IJAMSVILLE — Annette Breiling wanted to teach from the time she was a child. Now, at 72, retired after founding two Quaker schools, she can look back on a life of accomplishments in education.
Breiling’s positive experience with Quaker education at George School in Pennsylvania sold her on the curriculum, which emphasizes academic rigor, she said, and prods students to reflect on their role in the world and how they might improve it.
Breiling attended a Quaker college. As a parent, she sent her three daughters to Friends schools. The words Quaker and Friends are used interchangeably, she said.
Quaker schools focus on nurturing mind, body and spirit, Breiling said, whereas public schools are limited to the mind and body.
Friends schools use the acronym SPICES for simplicity, peace, integrity, community, equality, and stewardship of the environment and the human body. The schools focus on monthly spiritual themes; students and staff reflect on these and other values, while being respectful of many religious traditions, Breiling said.
Breiling worked 12 years for Montgomery County Public Schools — as a teacher, testing and gifted and talented coordinator, elementary reading specialist, educational diagnostician and parent involvement specialist.
Breiling’s mother raised her with Quaker values. After her mother died of cancer in the mid-1980s, Breiling was going through her belongings when she found a note in a book, quoting William Penn, “Death cannot kill what never dies.”
“I felt that her spirit lived on with me,” Breiling said, “and I felt called to try to continue to keep these values alive for other children.”

**Dataset section**
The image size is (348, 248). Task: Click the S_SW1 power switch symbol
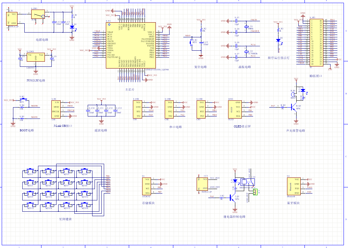37,14
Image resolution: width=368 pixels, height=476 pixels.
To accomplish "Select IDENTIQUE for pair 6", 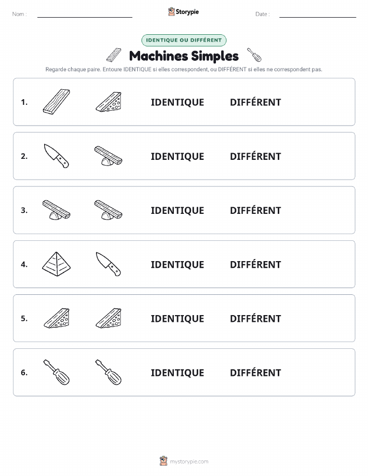I will pos(178,373).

**What to produce**
Copy the passage of the article about Annette Breiling word for word, from "Breiling’s positive experience" to "interchangeably, she said.".

**Reply to the exercise**
Breiling’s positive experience with Quaker education at George School in Pennsylvania sold her on the curriculum, which emphasizes academic rigor, she said, and prods students to reflect on their role in the world and how they might improve it.
Breiling attended a Quaker college. As a parent, she sent her three daughters to Friends schools. The words Quaker and Friends are used interchangeably, she said.